Without copying any picture, transcribe exactly the lines of the data below from the one containing "Cancel the Docker Toolbox setup" through the one containing "Task: Click the Start your Adventure button".

◆ **Input material**
◆ ◆ ◆
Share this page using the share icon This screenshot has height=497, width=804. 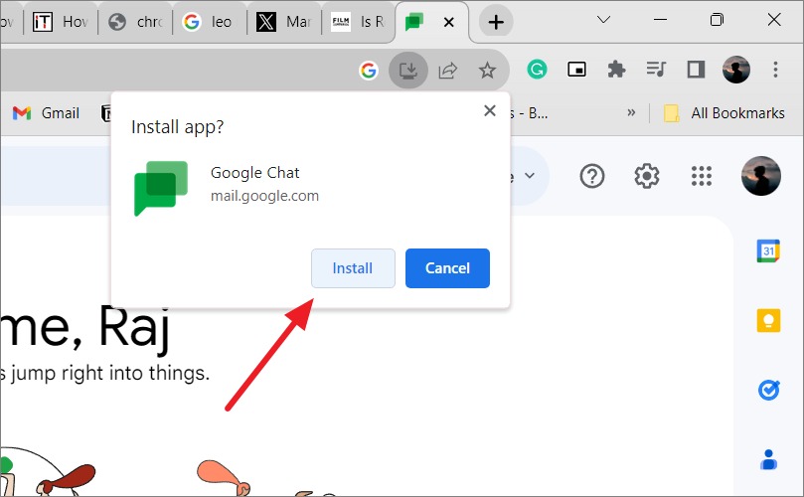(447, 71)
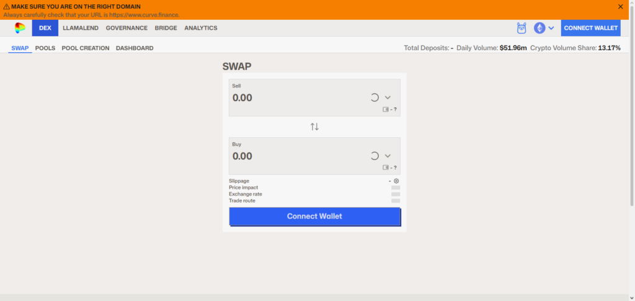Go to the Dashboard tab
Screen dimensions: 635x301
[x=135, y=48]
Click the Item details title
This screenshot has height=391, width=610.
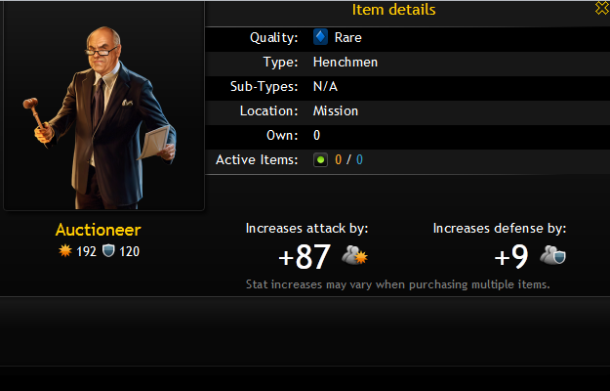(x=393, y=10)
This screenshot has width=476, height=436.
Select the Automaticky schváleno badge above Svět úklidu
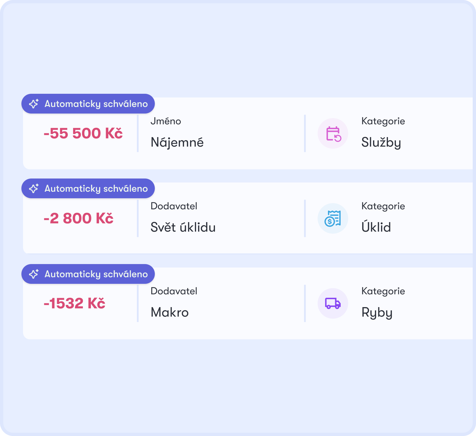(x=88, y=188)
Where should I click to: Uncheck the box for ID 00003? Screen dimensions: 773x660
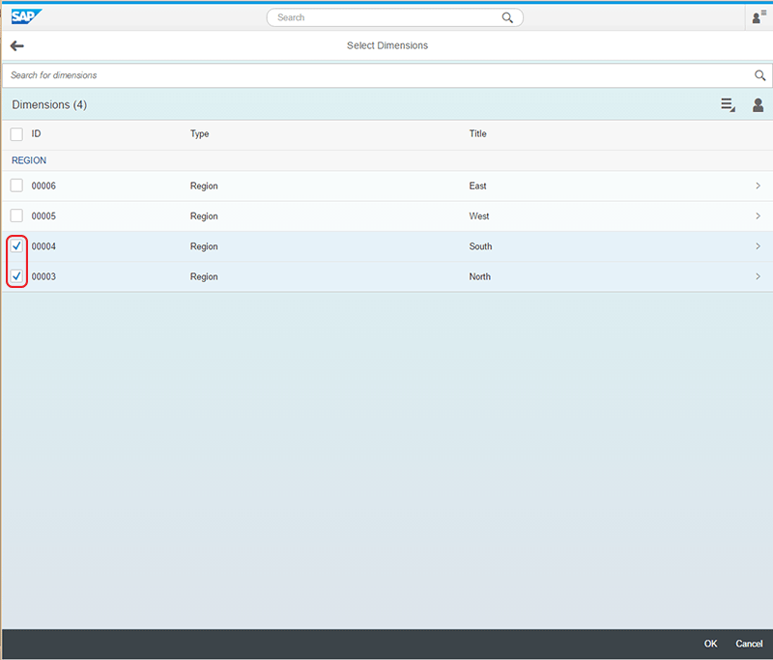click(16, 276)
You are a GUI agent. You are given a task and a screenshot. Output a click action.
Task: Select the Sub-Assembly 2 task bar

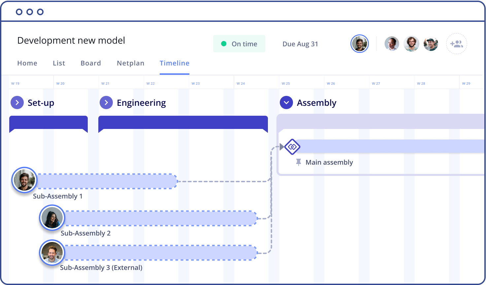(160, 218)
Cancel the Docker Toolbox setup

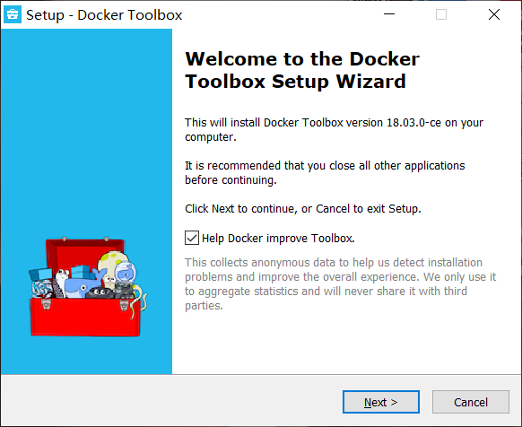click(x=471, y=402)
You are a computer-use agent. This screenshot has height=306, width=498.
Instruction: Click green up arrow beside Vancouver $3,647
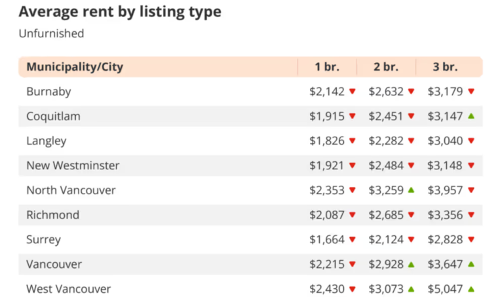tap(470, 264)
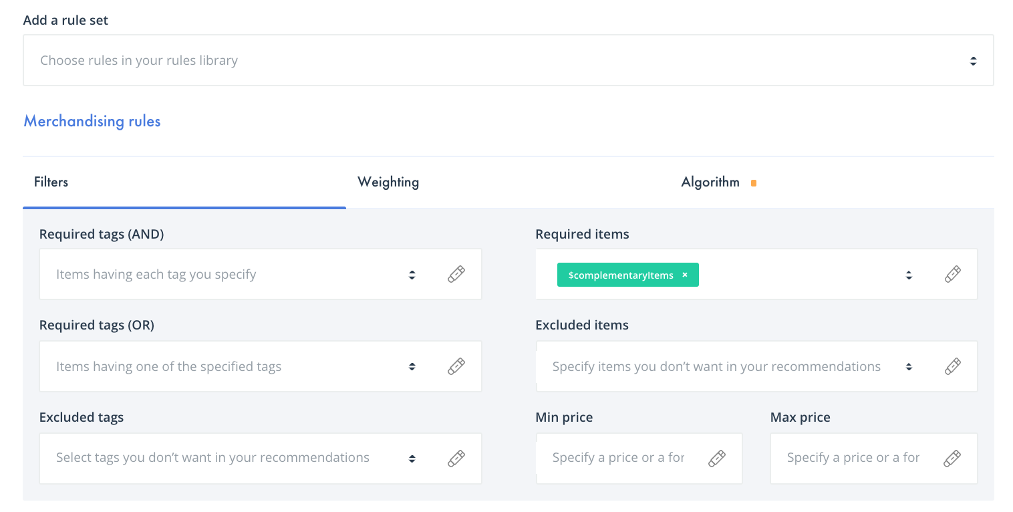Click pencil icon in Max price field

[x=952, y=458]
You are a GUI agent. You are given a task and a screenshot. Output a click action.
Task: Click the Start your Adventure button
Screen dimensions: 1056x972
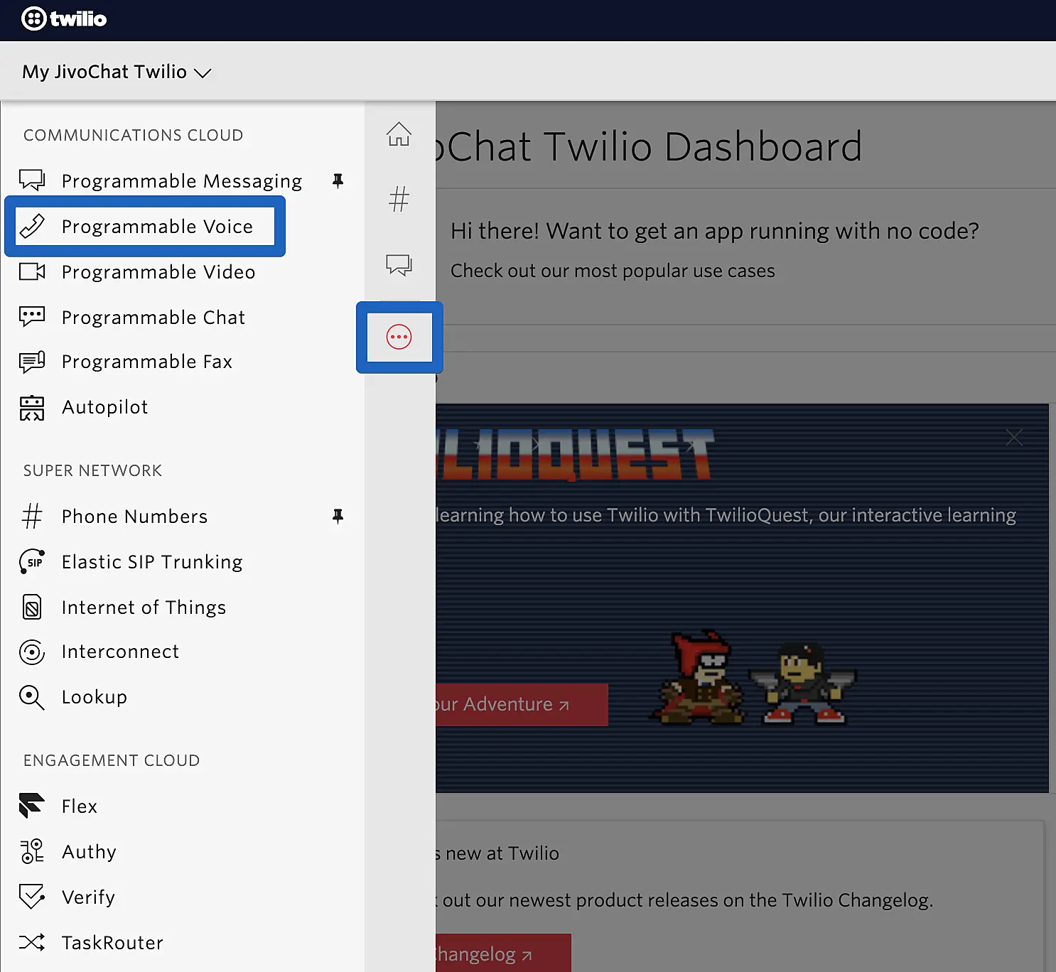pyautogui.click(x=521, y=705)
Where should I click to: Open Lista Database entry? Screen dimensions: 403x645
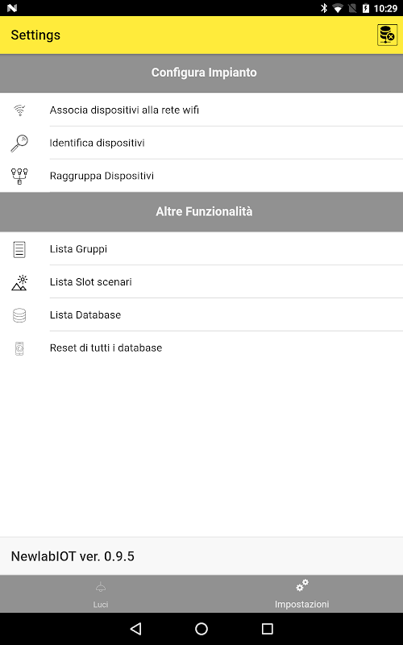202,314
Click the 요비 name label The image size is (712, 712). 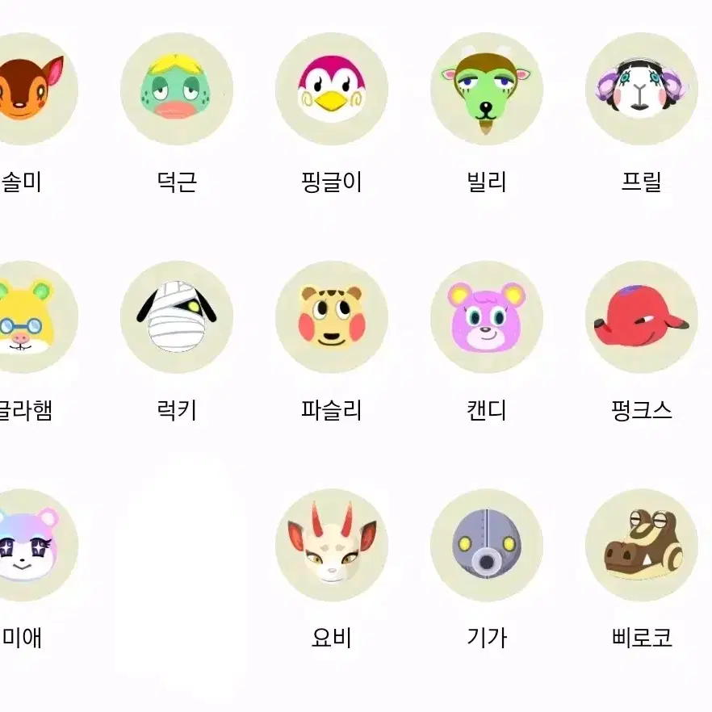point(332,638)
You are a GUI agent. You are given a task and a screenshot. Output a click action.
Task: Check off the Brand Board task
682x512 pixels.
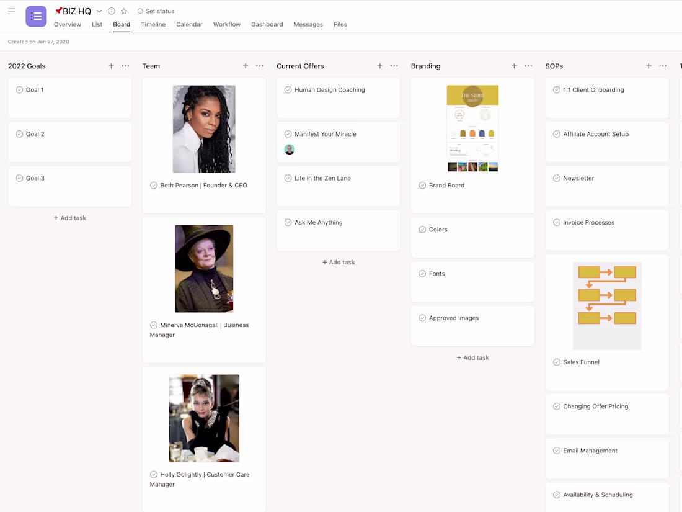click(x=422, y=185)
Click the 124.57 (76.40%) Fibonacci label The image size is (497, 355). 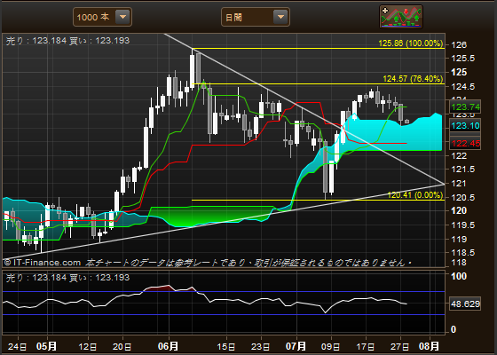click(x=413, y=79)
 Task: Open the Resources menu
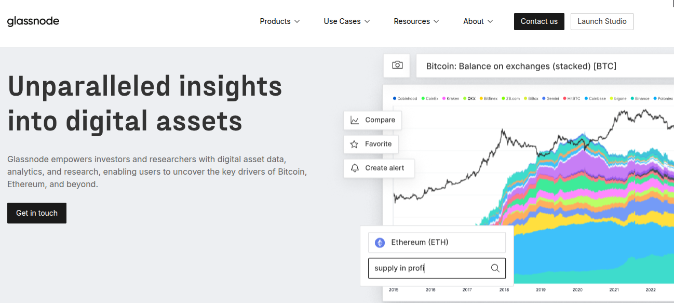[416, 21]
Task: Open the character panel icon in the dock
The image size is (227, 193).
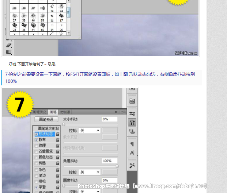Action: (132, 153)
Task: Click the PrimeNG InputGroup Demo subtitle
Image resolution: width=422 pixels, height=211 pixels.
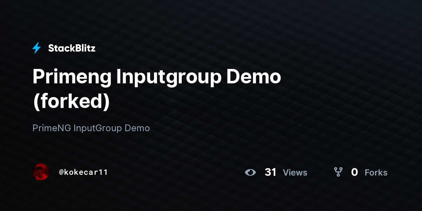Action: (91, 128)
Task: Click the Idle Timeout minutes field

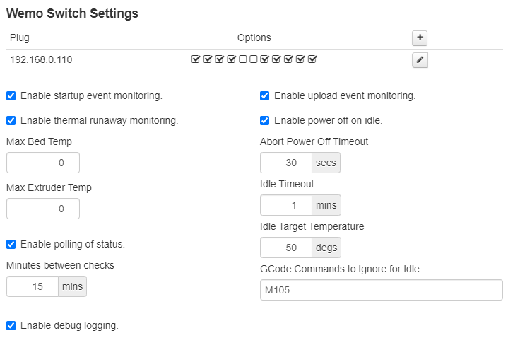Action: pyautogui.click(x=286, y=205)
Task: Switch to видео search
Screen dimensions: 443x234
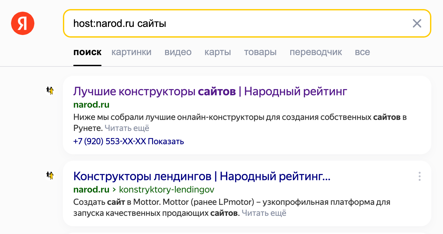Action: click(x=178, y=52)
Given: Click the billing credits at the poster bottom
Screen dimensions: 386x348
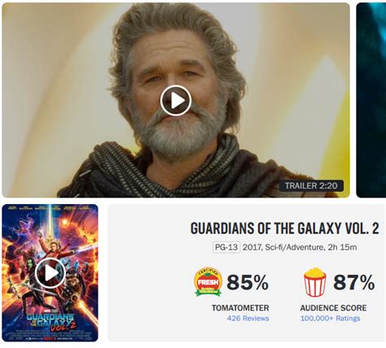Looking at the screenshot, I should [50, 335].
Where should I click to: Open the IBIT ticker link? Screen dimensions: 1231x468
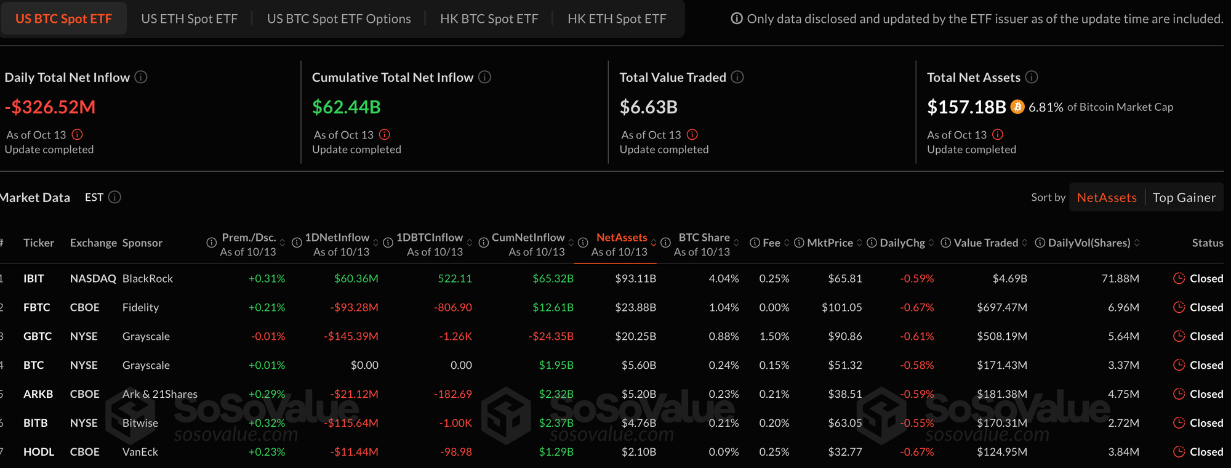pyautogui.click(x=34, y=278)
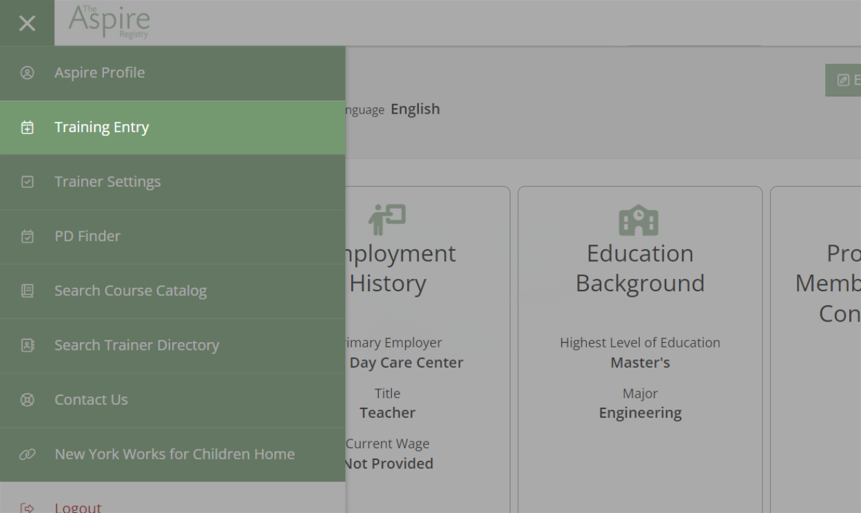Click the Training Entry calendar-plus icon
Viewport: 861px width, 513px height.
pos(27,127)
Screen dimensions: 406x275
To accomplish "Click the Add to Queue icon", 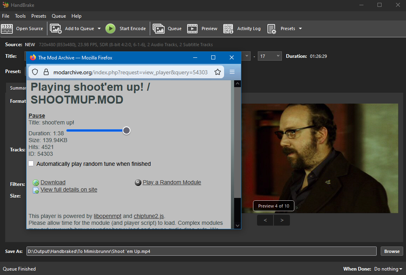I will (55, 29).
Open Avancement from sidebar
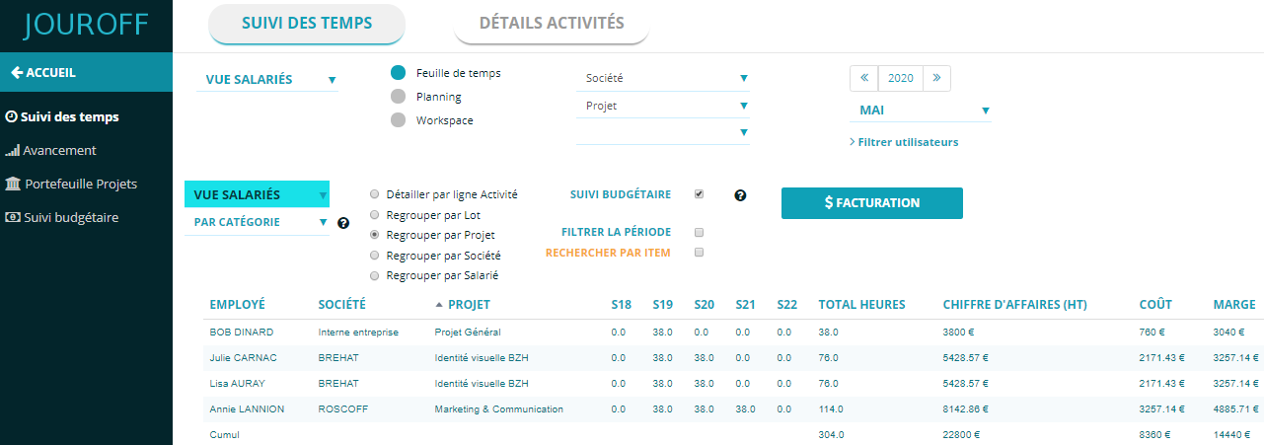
◆ ◆ ◆
◆ **The completed task**
Cancel the Docker Toolbox setup

click(x=471, y=402)
You are a computer-use agent. This screenshot has height=306, width=498.
Instruction: Click green up arrow beside Vancouver $3,647
tap(470, 264)
Click pencil icon in Max price field

[x=952, y=458]
You are a GUI agent. You are given a task and a screenshot. Output a click action.
Task: Click the Start your Adventure button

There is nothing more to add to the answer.